Date Added: 2024-06-11T16:46:17.918047
License: Public Domain

Mr. Justice Jackson,
whom
Mr. Justice Frankfurter joins, dissenting.
If this were a case of applying an explicit policy of Congress to one recalcitrant gas company, there would of course be no dissent. But if it were such, we would not be likely to find the State of Ohio and her Utility Commission, the National Association of Railroad and Utility Commissioners, and public authorities of several states, including some with notable records for protecting the public interest, here helping the utility. This alliance of state authorities against the Federal Power Commission suggests that there must be more to this case than meets the eye.

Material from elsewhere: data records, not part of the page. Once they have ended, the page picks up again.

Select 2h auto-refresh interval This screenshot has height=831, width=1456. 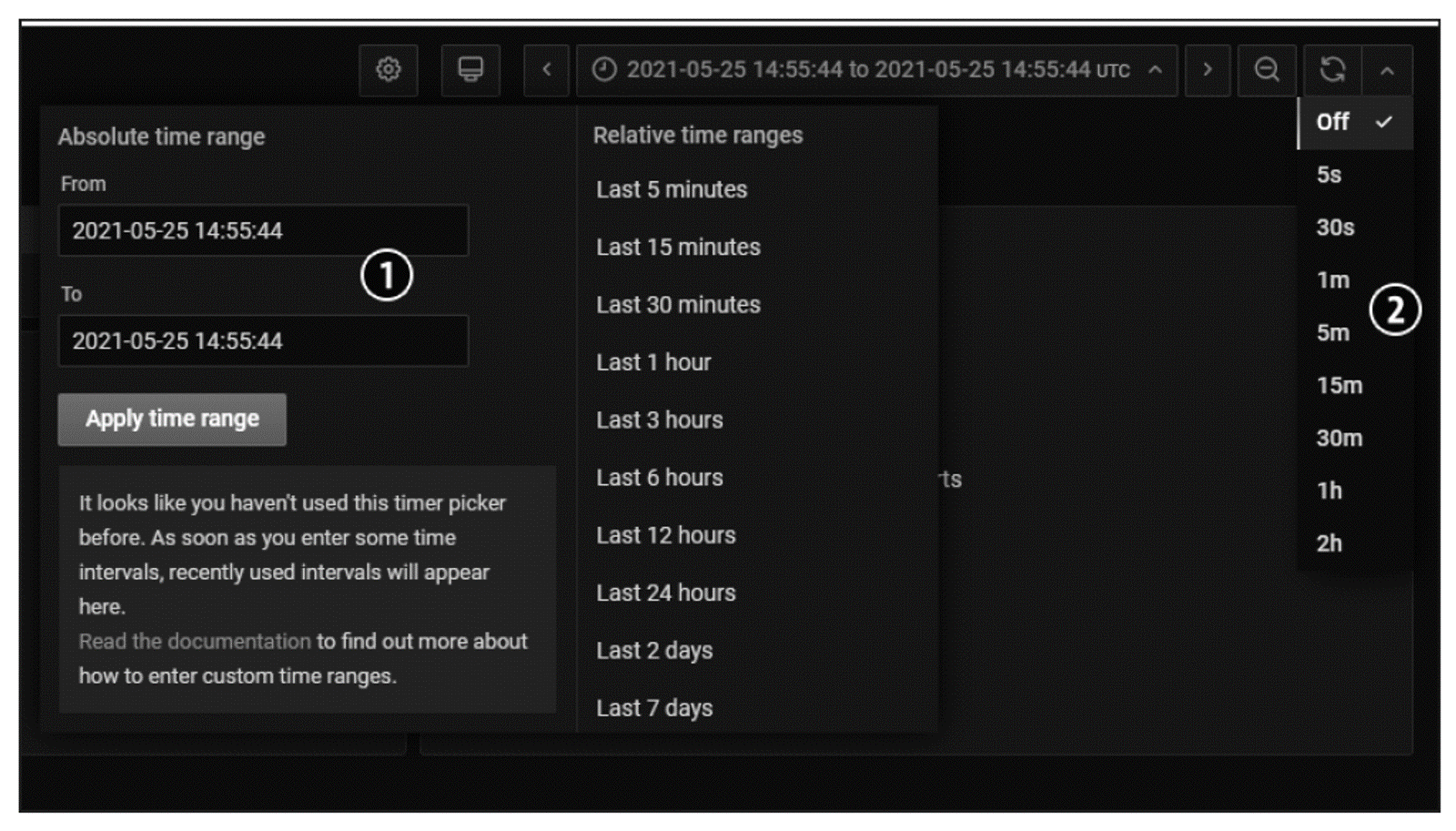[x=1330, y=543]
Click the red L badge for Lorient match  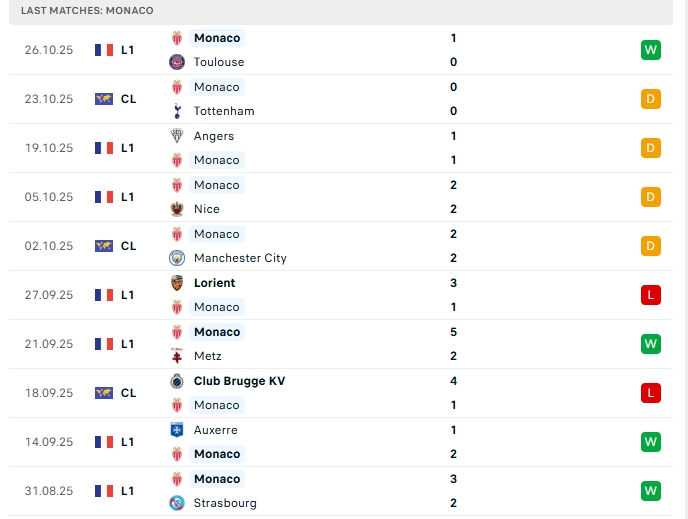pyautogui.click(x=651, y=295)
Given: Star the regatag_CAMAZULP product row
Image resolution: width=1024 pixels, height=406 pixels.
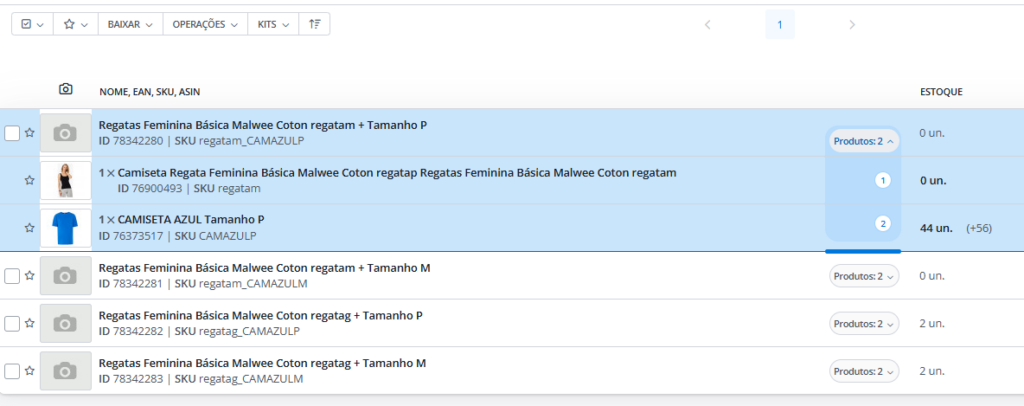Looking at the screenshot, I should (x=30, y=324).
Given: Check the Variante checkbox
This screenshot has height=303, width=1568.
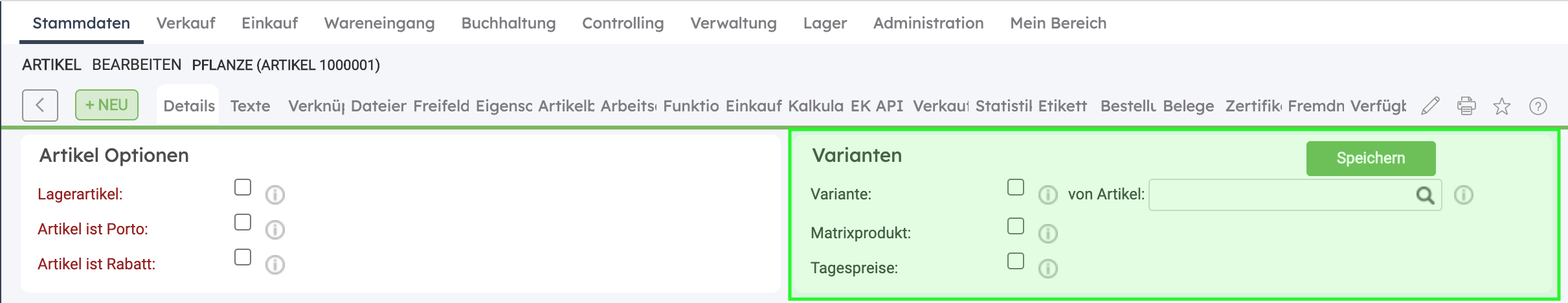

The key to an understanding of the Federal Natural Gas Act is its purpose to supplement but not to supplant state regulation. Before passage of the Act, each state was able to regulate the ultimate price of natural gas distributed to its consumers. Pennsylvania Gas Co. v. Public Service Comm’n, 252 U. S. 23. This Court has never denied any state that power. But in doing so they were obliged to allow as operating costs what the distributing *477company paid for the gas when brought into its system from out of the state. This purchase price the state could not regulate, often not even investigate, and the purchases frequently were from affiliates, a fact which might cool the local company’s normal zeal to drive a good bargain for itself and its consumers. Hence, the states appealed to Congress to set up machinery to fix the import price of out-of-state gas. This was all that the states asked the Federal Government to do, and it is everything that the Federal Power Commission revealed any purpose to do while the legislation was pending. Its Solicitor summarized the purposes before a subcommittee of the House Committee on Interstate and Foreign Commerce, as follows: “The whole purpose of this bill is to bring under Federal regulation the pipe lines and to leave to the State commissions control over distributing companies and over their rates, whether that gas moves in interstate commerce or not.” Hearings Before a Subcommittee of the House Committee on Interstate and Foreign Commerce on H. R. 11662, 74th Cong., 2d Sess., 24. That is what the state authorities active in promoting the legislation seem to have believed had been accomplished.
East Ohio is an all-Ohio company, deriving income solely from distributing gas directly to Ohio consumers. It sells no gas for resale. All of its assets are located and all of its business is transacted in Ohio. Since 1911, the Ohio State Commission has exercised regulatory powers over it which have included rate-making, authorizing acquisition of sale of property, approval of capitalization and security issues, complete control of accounting practices and requiring detailed periodic reports. Except for inability to fix the price at which gas should be delivered to the company at the state line, Ohio is able to supervise and regulate this utility completely and continuously.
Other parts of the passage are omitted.